> **Task instructions**
Once you reach the line containing "Maximize the terminal window", copy it and every line after it exactly, through the end of the data below.

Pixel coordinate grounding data
+ + + + +
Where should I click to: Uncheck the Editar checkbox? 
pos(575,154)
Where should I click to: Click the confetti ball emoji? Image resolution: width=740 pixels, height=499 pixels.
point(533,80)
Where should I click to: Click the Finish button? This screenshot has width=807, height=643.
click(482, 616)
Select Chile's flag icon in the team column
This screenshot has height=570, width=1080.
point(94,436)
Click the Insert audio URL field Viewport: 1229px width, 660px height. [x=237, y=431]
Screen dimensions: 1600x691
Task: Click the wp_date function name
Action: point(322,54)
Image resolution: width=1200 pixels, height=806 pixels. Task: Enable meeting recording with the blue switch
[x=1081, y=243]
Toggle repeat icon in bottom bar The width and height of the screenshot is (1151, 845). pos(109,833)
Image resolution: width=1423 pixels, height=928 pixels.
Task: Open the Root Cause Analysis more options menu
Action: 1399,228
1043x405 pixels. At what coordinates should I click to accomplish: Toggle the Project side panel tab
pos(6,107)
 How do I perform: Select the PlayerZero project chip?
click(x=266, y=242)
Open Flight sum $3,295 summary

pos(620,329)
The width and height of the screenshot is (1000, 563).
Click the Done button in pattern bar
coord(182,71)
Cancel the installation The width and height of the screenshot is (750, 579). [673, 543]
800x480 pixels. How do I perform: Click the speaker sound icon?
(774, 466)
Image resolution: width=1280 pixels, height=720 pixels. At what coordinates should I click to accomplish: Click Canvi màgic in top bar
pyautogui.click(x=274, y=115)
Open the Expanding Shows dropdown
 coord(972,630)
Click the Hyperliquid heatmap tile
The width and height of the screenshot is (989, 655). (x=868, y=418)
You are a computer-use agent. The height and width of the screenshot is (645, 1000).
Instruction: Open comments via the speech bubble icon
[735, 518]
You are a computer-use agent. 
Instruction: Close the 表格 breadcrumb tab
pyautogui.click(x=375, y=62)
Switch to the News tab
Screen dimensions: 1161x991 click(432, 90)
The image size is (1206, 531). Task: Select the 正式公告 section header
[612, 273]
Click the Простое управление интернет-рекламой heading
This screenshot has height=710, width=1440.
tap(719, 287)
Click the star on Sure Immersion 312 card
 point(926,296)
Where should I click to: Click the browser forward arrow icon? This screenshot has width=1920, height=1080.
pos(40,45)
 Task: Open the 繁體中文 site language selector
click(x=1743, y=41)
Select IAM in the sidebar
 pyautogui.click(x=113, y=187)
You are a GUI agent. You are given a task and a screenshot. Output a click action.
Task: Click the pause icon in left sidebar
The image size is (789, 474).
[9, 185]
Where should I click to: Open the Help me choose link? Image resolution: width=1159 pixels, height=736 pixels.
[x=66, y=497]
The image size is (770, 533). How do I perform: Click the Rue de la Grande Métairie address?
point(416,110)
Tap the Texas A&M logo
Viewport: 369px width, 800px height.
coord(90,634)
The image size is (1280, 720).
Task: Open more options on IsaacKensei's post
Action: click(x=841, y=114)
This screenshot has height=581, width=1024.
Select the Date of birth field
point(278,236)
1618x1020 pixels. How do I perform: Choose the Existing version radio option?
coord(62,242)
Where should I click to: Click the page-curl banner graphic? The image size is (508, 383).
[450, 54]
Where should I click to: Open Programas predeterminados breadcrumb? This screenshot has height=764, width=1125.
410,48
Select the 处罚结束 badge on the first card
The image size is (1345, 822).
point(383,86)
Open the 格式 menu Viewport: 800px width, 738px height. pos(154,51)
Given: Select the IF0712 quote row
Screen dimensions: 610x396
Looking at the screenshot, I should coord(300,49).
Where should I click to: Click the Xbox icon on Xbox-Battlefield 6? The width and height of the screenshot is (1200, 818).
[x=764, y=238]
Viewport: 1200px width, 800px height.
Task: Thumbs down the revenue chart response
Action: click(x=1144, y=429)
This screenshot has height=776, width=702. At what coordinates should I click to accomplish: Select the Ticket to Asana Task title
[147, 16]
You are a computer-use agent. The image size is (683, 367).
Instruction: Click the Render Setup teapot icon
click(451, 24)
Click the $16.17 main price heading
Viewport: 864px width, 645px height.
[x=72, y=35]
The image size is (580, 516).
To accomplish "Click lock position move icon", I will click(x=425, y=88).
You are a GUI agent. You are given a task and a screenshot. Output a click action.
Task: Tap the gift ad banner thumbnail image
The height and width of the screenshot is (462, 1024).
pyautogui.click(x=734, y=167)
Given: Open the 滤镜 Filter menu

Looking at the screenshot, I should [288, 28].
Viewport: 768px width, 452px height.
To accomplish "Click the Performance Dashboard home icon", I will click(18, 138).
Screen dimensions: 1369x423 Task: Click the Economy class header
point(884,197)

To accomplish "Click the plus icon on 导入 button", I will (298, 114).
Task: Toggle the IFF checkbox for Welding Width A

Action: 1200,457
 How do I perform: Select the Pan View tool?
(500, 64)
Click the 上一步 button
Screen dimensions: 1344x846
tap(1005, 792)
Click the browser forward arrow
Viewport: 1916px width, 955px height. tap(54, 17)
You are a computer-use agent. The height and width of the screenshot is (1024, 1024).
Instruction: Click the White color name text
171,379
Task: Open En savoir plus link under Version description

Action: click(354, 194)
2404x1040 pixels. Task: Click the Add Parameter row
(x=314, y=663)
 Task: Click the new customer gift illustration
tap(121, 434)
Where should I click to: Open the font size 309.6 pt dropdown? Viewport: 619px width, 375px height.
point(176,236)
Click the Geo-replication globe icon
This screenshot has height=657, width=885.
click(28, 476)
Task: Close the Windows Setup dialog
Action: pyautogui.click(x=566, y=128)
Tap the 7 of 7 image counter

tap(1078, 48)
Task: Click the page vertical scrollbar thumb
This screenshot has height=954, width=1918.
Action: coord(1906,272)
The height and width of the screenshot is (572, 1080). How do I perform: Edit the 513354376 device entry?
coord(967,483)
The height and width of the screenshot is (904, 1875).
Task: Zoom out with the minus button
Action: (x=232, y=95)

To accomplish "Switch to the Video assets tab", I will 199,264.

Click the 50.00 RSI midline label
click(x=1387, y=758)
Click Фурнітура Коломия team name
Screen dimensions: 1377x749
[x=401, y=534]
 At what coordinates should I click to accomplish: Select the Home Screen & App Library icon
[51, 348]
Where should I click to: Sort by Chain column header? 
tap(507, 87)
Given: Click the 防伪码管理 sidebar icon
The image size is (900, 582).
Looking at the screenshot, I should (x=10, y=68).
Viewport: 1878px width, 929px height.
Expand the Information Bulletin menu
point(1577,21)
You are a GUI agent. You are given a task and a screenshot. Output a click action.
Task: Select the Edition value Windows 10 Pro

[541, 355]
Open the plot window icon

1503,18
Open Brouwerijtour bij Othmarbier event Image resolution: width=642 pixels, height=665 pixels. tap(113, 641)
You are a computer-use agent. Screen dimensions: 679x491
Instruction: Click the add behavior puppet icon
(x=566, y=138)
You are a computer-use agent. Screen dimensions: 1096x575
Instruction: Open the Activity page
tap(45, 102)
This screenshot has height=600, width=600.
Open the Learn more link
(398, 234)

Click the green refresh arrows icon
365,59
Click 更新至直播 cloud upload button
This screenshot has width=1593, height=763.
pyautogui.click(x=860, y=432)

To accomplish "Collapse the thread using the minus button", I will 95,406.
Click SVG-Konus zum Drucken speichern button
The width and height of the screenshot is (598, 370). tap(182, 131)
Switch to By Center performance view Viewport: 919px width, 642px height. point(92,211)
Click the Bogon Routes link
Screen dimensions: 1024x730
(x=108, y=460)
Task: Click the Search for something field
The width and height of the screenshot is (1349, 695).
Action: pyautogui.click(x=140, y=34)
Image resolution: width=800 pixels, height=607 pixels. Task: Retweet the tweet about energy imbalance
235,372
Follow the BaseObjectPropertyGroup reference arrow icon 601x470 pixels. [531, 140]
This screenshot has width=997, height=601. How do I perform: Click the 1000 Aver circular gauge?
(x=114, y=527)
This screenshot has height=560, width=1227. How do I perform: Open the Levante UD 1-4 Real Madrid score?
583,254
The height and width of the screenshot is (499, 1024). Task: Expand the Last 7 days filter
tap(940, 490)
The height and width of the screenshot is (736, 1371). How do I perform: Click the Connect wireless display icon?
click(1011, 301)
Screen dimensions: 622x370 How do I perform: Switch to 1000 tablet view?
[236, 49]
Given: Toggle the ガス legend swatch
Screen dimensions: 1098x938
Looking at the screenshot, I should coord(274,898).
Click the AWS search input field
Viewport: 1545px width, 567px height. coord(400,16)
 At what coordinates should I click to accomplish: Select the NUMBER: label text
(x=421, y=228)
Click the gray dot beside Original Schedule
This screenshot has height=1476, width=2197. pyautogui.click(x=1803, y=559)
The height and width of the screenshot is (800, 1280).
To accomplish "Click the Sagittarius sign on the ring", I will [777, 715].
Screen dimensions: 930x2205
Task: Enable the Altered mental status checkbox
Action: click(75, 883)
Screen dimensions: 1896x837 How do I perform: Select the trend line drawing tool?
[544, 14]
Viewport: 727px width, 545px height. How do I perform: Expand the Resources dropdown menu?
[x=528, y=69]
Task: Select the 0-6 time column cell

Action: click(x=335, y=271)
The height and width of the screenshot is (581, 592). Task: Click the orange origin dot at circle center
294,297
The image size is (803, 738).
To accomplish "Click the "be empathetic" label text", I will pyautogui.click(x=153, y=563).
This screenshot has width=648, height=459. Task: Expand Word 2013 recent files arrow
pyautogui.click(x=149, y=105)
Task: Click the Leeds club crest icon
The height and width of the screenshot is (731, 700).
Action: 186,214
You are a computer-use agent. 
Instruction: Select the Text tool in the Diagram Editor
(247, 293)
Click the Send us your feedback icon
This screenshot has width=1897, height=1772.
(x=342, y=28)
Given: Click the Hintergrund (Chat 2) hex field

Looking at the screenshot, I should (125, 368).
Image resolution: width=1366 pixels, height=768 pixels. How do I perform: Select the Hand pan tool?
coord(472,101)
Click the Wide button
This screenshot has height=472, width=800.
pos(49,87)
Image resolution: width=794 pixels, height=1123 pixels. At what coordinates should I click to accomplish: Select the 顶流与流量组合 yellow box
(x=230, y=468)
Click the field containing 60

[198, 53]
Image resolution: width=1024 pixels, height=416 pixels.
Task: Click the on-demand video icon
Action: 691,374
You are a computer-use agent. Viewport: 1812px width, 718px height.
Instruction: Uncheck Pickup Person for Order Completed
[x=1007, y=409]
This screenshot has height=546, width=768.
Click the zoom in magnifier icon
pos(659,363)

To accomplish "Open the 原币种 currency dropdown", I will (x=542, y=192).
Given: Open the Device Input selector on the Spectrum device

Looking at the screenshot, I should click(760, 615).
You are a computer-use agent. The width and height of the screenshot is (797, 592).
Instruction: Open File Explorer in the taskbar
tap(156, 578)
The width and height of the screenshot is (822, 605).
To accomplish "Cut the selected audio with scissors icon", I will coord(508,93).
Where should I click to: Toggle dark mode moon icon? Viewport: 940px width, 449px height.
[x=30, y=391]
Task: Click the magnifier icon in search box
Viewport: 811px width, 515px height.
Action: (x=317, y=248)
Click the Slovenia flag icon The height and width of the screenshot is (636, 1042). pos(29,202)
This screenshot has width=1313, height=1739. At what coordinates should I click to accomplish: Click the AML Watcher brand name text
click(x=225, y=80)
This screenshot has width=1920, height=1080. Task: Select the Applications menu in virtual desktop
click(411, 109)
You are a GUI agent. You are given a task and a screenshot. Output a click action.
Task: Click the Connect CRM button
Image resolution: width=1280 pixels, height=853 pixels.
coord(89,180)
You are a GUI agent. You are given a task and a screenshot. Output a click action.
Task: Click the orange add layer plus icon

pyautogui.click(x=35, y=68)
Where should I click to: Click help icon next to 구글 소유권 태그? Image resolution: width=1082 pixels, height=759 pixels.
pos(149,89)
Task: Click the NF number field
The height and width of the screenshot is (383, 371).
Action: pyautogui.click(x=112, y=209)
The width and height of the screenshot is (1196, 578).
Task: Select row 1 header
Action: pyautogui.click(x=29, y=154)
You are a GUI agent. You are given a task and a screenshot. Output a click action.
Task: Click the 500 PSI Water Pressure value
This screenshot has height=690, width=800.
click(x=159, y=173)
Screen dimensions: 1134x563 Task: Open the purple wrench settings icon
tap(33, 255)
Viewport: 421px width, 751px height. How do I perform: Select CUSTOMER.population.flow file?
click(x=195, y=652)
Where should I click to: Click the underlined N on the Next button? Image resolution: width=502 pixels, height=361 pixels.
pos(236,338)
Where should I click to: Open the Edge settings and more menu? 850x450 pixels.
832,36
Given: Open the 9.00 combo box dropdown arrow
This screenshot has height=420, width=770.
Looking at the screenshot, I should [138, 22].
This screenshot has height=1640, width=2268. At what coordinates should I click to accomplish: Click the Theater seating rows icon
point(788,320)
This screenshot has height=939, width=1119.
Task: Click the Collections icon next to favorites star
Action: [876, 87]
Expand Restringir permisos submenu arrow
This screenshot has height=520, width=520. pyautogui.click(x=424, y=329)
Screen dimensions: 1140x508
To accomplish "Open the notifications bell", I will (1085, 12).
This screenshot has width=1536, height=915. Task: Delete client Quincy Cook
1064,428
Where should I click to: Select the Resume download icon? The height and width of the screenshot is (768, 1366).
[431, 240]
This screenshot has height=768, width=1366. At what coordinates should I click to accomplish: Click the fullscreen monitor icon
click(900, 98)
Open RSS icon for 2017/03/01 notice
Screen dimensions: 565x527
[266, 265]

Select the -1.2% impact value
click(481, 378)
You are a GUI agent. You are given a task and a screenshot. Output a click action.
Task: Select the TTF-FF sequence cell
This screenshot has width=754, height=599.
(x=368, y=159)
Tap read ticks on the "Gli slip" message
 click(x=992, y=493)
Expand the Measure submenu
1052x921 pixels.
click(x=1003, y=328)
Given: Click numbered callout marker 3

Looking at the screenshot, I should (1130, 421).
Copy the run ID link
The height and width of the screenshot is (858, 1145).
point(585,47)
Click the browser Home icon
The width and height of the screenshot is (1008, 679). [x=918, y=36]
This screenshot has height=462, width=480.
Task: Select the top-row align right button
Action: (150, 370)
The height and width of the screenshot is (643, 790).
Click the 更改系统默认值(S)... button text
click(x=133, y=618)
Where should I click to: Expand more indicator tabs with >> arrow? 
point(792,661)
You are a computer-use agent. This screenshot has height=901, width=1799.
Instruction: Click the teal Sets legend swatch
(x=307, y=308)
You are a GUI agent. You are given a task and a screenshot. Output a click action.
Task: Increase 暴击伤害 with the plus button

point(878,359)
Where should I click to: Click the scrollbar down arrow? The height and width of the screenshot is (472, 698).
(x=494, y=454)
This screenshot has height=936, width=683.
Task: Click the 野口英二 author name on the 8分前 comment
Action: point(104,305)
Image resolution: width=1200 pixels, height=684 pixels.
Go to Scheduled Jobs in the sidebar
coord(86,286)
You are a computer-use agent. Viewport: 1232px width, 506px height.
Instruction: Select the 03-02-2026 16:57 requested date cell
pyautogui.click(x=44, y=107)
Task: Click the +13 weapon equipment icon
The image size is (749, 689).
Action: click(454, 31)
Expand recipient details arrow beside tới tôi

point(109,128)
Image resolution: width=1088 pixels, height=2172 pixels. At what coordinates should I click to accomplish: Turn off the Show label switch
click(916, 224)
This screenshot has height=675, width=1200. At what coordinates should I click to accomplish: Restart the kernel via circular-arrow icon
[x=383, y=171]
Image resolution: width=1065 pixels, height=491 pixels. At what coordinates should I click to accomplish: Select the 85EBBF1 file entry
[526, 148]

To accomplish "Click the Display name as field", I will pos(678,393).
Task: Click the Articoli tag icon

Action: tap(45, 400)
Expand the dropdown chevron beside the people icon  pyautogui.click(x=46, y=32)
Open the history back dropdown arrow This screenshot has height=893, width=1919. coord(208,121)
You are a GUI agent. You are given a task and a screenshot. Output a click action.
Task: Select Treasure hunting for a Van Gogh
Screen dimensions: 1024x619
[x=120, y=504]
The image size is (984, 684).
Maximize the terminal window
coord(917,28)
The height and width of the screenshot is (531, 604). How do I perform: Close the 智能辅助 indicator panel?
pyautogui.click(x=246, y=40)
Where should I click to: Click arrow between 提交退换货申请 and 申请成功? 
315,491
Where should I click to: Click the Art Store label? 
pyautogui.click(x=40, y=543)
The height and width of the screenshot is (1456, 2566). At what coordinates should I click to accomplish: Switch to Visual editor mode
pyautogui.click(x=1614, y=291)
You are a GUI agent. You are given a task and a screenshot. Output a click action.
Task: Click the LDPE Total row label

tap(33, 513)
+ + + + +
> **Solution to the exercise**
Maximize the terminal window
coord(917,28)
The height and width of the screenshot is (531, 604). How do I perform: Close the 智能辅助 indicator panel?
pyautogui.click(x=246, y=40)
Where should I click to: Click arrow between 提交退换货申请 and 申请成功? 
315,491
Where should I click to: Click the Art Store label? 
pyautogui.click(x=40, y=543)
The height and width of the screenshot is (1456, 2566). At what coordinates should I click to accomplish: Switch to Visual editor mode
pyautogui.click(x=1614, y=291)
You are a GUI agent. You are given a task and a screenshot. Output a click action.
Task: Click the LDPE Total row label

tap(33, 513)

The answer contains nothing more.